• _Exercise material_
+++
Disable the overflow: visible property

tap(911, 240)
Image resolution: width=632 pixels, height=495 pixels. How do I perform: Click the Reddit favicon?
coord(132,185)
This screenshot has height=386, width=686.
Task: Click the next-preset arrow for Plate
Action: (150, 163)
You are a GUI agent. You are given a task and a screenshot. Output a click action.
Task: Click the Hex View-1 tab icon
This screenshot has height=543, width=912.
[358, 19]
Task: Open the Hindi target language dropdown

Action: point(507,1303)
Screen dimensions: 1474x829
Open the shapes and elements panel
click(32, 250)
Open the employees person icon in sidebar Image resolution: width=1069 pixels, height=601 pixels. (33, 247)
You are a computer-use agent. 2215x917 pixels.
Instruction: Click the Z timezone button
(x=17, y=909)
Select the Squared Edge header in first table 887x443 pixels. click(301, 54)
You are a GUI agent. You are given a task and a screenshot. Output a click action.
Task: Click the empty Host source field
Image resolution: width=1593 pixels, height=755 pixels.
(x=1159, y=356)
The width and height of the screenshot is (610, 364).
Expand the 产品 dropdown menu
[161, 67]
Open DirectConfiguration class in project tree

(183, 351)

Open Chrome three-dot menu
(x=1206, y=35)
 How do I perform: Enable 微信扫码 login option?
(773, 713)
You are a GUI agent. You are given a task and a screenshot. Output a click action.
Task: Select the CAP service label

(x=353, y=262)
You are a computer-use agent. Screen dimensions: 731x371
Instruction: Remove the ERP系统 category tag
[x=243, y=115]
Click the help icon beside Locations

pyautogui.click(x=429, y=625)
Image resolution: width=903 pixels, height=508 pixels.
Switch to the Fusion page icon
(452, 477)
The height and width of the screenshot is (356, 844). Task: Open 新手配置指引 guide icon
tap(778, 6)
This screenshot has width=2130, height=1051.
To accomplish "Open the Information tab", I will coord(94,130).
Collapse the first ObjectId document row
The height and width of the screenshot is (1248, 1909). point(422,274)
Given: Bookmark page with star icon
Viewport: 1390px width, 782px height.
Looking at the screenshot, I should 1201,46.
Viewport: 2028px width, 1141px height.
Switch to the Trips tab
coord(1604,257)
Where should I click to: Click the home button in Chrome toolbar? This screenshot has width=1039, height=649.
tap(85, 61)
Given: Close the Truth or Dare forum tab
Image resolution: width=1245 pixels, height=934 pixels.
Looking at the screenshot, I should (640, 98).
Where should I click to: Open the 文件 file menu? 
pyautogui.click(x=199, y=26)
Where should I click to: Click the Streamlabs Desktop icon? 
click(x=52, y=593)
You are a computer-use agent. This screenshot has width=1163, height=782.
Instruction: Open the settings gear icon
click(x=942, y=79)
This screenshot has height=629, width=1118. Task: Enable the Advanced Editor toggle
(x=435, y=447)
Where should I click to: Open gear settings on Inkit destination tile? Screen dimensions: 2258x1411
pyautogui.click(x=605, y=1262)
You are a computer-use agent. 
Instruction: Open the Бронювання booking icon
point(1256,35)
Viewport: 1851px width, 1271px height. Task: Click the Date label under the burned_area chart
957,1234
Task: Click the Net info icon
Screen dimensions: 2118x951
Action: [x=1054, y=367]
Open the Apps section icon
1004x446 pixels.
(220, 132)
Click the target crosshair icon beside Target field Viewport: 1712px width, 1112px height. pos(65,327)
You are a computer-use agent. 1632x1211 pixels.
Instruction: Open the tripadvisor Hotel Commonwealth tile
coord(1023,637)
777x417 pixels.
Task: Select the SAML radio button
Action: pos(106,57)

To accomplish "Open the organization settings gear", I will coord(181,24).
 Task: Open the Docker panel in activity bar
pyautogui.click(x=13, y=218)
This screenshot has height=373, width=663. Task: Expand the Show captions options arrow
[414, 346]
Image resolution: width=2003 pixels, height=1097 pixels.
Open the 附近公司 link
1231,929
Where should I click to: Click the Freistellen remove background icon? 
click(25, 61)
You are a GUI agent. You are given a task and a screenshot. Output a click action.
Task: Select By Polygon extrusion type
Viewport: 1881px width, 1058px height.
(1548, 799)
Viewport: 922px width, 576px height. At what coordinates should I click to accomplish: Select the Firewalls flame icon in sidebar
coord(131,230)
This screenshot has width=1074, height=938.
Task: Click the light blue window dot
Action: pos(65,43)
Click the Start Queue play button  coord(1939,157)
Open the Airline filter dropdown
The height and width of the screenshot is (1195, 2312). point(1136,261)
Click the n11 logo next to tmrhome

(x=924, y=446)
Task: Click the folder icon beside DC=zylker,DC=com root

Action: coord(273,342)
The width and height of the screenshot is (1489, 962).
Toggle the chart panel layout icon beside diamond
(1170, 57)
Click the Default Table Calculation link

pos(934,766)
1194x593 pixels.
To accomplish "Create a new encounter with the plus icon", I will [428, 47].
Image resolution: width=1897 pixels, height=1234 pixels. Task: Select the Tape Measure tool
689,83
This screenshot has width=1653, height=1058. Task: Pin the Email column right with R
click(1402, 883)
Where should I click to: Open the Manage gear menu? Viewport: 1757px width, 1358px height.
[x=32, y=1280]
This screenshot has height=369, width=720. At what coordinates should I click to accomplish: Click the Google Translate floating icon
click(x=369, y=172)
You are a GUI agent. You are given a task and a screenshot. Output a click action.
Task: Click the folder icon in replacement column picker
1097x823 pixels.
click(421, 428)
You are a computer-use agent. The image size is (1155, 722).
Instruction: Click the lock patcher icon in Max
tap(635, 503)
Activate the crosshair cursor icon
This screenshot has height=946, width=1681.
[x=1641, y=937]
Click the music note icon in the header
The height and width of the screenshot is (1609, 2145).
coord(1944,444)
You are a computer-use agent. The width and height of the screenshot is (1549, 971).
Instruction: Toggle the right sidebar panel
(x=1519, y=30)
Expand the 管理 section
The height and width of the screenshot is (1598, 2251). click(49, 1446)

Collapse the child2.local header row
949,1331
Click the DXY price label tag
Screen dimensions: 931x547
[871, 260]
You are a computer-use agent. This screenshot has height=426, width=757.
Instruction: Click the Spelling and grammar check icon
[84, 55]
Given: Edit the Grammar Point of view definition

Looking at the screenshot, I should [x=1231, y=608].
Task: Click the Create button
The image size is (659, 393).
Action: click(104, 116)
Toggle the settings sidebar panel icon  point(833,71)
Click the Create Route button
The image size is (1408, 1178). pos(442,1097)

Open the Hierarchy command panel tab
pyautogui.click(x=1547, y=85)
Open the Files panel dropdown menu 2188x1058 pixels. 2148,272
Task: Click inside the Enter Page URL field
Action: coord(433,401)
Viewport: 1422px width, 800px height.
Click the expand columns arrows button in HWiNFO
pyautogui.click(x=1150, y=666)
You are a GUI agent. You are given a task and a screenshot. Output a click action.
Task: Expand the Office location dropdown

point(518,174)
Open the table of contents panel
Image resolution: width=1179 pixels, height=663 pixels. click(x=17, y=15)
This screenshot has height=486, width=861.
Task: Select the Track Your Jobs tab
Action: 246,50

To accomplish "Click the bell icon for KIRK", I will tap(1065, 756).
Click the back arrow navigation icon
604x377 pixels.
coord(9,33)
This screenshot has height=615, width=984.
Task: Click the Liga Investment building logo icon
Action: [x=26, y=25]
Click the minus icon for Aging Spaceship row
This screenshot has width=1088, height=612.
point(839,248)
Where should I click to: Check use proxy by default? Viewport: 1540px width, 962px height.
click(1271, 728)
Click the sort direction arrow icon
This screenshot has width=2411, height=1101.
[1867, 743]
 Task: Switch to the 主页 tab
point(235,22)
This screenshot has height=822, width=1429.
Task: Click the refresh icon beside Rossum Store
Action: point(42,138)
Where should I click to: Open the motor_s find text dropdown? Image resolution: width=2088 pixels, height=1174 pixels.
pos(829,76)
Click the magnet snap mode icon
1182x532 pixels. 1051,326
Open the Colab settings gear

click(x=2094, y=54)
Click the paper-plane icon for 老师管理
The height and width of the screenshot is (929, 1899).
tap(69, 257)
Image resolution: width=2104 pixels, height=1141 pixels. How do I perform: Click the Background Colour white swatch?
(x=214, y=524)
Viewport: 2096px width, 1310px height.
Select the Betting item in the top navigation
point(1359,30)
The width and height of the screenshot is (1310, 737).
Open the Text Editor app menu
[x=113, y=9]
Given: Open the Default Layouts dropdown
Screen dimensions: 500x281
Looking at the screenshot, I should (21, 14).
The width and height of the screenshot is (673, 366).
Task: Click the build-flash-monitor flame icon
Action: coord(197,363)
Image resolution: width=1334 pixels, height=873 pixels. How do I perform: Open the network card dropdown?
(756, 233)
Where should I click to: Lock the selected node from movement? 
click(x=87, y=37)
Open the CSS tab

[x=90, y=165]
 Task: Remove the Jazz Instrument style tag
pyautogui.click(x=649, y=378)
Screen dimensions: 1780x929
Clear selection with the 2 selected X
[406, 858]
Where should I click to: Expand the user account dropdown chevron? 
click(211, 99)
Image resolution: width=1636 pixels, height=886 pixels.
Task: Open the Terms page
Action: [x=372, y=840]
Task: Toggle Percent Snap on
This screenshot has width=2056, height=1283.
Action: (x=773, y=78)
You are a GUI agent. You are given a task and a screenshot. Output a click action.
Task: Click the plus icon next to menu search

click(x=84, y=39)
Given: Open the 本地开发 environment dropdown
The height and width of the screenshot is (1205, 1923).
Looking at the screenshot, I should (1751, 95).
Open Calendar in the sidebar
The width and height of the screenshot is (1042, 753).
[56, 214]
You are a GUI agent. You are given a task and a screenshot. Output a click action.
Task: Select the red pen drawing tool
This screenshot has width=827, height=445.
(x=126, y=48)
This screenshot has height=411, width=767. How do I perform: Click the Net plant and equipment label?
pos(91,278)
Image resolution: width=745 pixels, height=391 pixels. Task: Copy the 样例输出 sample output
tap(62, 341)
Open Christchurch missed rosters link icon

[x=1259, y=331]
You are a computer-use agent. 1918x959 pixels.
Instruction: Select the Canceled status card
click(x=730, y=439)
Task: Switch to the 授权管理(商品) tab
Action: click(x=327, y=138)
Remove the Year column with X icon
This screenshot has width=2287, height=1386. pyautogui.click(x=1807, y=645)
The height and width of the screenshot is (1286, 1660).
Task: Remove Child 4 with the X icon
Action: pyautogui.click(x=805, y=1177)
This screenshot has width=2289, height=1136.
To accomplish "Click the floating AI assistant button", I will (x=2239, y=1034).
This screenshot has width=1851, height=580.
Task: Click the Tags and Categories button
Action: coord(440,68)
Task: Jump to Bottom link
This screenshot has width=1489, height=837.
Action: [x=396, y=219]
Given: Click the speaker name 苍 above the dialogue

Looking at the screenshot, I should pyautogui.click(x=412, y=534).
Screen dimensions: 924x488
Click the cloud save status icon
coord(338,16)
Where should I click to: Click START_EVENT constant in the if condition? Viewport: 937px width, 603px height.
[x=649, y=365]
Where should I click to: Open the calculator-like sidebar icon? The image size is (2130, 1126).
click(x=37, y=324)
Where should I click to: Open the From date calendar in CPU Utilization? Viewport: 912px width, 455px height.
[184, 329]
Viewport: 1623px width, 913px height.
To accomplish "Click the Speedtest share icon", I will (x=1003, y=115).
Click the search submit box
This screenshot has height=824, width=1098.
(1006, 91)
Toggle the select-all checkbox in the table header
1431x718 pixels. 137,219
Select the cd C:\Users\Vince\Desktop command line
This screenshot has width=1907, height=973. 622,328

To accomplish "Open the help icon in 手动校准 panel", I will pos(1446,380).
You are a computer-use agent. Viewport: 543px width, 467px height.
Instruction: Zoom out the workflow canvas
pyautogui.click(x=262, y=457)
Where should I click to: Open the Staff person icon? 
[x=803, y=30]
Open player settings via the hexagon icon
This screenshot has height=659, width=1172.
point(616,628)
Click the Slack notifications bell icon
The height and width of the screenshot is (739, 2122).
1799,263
+++
For every line above that holds the word "computer", report the whole line.

• _Task response_
You are a computer-use agent. 2215x917 pixels.
You are a computer-use agent. Screen dimensions: 731x371
You are a computer-use agent. This screenshot has width=1163, height=782.
You are a computer-use agent. 
You are a computer-use agent. 1632x1211 pixels.
You are a computer-use agent. The image size is (1155, 722).
You are a computer-use agent. The width and height of the screenshot is (1549, 971).
You are a computer-use agent. This screenshot has height=426, width=757.
You are a computer-use agent. 1918x959 pixels.
You are a computer-use agent. Viewport: 543px width, 467px height.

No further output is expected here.